Un ministre en colère
Le groupe socialiste (USFP) à la Chambre des représentants a sévèrement critiqué l’action du gouvernement en l’accusant de n’avoir rien fait dans ce sens, ce qui a provoqué la colère du ministre, Mustapha Ramid, qui n’a pas mis de gants pour répondre du tac au tac et non sans ironie: «Vous soulevez le phénomène de la violence contre les femmes comme s’il s’agissait d’un phénomène qui a vu le jour à l’aube de l’actuel gouvernement, alors qu’il a existé durant votre mandat». Il sous-entendait bien sûr le gouvernement présidé à l’époque par Abderrahman Youssoufi. Et Ramid de lancer à l’adresse de la députée Nouzha Skalli (PPS): «Mme Skalli avait présenté à l’époque un projet de loi sur la violence contre les femmes. Il s’est trouvé alors des membres du gouvernement de l’époque qui s’y sont opposés. Vous parlez donc aujourd’hui de choses que vous avez été incapables de mettre en œuvre», a conclu le ministre sous les applaudissements du groupe PJD en guise de félicitations pour un point marqué contre l’opposition.

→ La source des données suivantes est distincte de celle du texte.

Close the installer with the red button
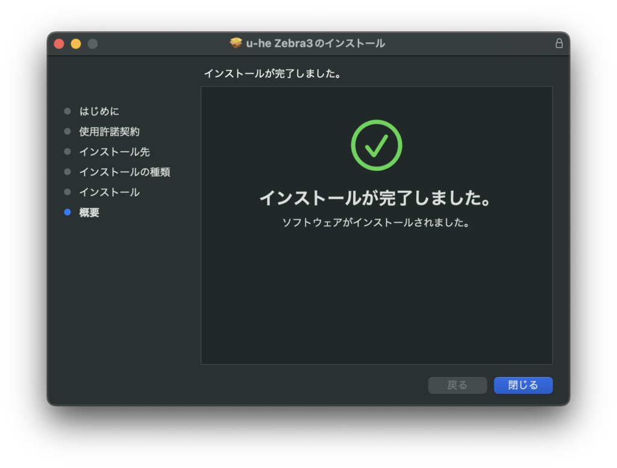This screenshot has height=468, width=617. point(58,43)
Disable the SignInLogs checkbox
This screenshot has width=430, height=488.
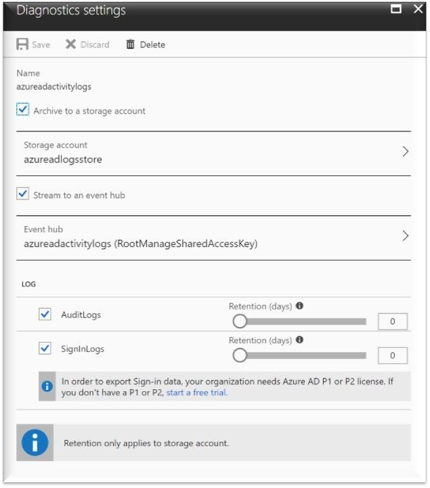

L’on se souvient que le chef de gouvernement, Abdelilah Benkirane, avait annoncé, lors du conseil de gouvernement du 7 novembre 2013, la création d’une commission qui avait pour tâche d’étudier le projet de loi sur la violence contre les femmes. Cette commission ne s’est jamais réunie et les potins sont allés bon train, spéculant sur le fait que le gouvernement aurait peut-être renoncé à la création de cette commission. La mise au point du ministre de la Justice, Mustapha Ramid, est donc venue à point nommé démentir ces rumeurs et annoncer qu’un projet de loi sur cette problématique de taille se trouverait au centre d’un débat entre le gouvernement et la société civile.
Les ministres, pas tous d’accord
Pour Bassima Hakkaoui, ministre de la Solidarité, de la Femme, de la Famille et du Développement social, l’agenda du chef de gouvernement serait peut-être à l’origine de la non tenue, jusqu’à aujourd’hui, de cette commission sur la violence contre les femmes créée par Abdelilah Benkirane.
Ce projet de loi sur la violence contre les femmes aurait provoqué un débat houleux en conseil de gouvernement du 7 novembre 2013. «Nombre de ministres ont émis des réserves, principalement sur ce qui a trait aux mesures coercitives à prendre pour sanctionner tout délit de violence contre les femmes», nous a confié un député PJD. Le point de vue du chef de gouvernement, toujours selon la même source, est connu et Benkirane l’a notifié en public lors du Colloque régional sur la prévention et la lutte contre la violence sur les femmes en précisant: «L’approche juridique est nécessaire mais insuffisante pour lutter contre le phénomène».
Le projet de loi est sévère puisqu’il prévoit une amende de 3.000 dirhams pour tous propos dégradants ou insultants à l’égard de la femme ou pour la publication sur sites électroniques de photos sexuelles. L’amende est assortie de peines privatives de liberté de cinq années. Messieurs, faites gaffe!